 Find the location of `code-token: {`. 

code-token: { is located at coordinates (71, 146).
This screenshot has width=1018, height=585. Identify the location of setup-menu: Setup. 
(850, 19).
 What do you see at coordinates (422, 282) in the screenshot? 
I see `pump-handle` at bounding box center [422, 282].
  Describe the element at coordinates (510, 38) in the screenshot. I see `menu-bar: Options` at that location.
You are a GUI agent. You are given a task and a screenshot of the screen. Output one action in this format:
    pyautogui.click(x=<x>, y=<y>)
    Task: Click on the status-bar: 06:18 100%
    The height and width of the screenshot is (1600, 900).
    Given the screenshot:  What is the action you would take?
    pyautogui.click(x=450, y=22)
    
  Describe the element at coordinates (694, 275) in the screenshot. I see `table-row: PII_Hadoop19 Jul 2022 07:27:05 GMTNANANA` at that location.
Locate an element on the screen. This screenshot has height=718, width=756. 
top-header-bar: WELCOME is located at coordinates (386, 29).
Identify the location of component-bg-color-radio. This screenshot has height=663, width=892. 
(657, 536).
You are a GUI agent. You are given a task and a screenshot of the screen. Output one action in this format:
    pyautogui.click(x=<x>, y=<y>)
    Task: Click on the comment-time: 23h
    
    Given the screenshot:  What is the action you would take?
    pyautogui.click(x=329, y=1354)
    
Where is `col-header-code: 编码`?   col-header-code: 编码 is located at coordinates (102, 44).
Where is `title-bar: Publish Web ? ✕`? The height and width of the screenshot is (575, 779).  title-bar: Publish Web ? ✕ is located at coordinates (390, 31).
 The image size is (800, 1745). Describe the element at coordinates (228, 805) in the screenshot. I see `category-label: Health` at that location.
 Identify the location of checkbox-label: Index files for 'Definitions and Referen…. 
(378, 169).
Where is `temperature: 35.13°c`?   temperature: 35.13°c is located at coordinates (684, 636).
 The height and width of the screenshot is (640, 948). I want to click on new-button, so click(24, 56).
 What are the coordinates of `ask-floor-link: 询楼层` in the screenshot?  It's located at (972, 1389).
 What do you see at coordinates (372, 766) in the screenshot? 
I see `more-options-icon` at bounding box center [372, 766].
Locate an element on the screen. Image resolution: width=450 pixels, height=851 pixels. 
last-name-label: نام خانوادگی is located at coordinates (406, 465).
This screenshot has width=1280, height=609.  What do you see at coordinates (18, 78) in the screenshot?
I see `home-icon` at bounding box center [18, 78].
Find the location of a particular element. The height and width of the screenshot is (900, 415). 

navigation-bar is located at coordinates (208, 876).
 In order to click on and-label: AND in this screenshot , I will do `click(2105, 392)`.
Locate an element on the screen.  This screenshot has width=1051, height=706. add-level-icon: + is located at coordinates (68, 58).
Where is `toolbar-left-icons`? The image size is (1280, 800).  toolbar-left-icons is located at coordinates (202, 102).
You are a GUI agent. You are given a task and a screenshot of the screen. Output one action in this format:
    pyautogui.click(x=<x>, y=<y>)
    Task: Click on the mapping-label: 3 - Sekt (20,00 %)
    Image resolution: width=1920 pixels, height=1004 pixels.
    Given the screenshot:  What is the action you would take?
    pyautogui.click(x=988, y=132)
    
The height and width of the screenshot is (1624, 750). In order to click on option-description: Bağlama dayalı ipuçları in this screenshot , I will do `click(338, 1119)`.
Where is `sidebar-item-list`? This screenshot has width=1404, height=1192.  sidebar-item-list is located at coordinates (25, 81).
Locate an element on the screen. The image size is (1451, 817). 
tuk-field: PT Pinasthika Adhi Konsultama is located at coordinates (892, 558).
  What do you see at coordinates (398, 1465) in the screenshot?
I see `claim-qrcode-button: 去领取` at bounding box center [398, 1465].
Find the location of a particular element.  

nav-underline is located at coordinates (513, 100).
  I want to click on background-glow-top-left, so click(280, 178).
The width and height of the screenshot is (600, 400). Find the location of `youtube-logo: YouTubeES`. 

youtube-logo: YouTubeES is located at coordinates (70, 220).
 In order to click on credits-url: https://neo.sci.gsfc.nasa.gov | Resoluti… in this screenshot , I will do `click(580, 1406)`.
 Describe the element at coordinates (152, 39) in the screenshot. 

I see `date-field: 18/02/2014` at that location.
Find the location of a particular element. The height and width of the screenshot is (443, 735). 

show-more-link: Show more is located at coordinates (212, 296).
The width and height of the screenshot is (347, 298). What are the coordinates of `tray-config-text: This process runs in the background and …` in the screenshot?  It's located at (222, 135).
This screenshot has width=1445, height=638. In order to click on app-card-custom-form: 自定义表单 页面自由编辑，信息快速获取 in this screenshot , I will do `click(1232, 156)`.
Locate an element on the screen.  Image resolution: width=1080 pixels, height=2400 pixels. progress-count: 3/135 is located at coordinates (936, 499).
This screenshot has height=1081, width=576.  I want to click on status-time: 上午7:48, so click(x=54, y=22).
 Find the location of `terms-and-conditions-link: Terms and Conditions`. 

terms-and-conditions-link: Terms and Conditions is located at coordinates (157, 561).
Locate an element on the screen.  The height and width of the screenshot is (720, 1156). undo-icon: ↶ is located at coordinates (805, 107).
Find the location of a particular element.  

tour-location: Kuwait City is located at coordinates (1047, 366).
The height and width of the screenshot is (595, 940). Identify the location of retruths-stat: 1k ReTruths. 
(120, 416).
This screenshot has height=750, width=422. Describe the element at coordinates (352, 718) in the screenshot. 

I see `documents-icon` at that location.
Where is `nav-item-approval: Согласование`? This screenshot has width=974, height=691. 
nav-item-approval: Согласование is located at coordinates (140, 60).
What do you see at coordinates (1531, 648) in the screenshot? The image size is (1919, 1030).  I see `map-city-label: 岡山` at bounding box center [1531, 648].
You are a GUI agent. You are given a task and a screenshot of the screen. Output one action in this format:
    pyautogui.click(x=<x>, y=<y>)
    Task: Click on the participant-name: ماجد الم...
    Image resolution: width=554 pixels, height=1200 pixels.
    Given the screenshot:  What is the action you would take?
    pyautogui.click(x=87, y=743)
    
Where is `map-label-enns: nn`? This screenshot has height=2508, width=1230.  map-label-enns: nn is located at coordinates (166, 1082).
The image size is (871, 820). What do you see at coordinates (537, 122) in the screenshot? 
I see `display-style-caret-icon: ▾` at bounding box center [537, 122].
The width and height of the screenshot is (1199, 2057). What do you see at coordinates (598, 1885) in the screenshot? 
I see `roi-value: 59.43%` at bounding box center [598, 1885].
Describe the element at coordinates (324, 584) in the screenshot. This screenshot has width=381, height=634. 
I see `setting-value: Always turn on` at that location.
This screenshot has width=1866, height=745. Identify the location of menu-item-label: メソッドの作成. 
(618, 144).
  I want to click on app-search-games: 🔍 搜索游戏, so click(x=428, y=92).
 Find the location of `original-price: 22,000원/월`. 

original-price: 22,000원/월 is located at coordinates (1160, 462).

***

Copy out only the lines starting at the one containing "Describe the element at coordinates (152, 39)" and ending at the one containing "What do you see at coordinates (1531, 648)", replacing "element" with "item" throughout and leaving everything else unchanged.

 Describe the item at coordinates (152, 39) in the screenshot. 

I see `date-field: 18/02/2014` at that location.
Find the location of a particular item. The height and width of the screenshot is (443, 735). 

show-more-link: Show more is located at coordinates (212, 296).
The width and height of the screenshot is (347, 298). What are the coordinates of `tray-config-text: This process runs in the background and …` in the screenshot?  It's located at (222, 135).
This screenshot has width=1445, height=638. In order to click on app-card-custom-form: 自定义表单 页面自由编辑，信息快速获取 in this screenshot , I will do `click(1232, 156)`.
Locate an item on the screen.  Image resolution: width=1080 pixels, height=2400 pixels. progress-count: 3/135 is located at coordinates (936, 499).
This screenshot has height=1081, width=576.  I want to click on status-time: 上午7:48, so click(x=54, y=22).
 Find the location of `terms-and-conditions-link: Terms and Conditions`. 

terms-and-conditions-link: Terms and Conditions is located at coordinates (157, 561).
Locate an item on the screen.  The height and width of the screenshot is (720, 1156). undo-icon: ↶ is located at coordinates (805, 107).
Find the location of a particular item.  

tour-location: Kuwait City is located at coordinates (1047, 366).
The height and width of the screenshot is (595, 940). Identify the location of retruths-stat: 1k ReTruths. 
(120, 416).
This screenshot has height=750, width=422. Describe the item at coordinates (352, 718) in the screenshot. 

I see `documents-icon` at that location.
Where is `nav-item-approval: Согласование`? This screenshot has width=974, height=691. 
nav-item-approval: Согласование is located at coordinates (140, 60).
What do you see at coordinates (1531, 648) in the screenshot? The image size is (1919, 1030).  I see `map-city-label: 岡山` at bounding box center [1531, 648].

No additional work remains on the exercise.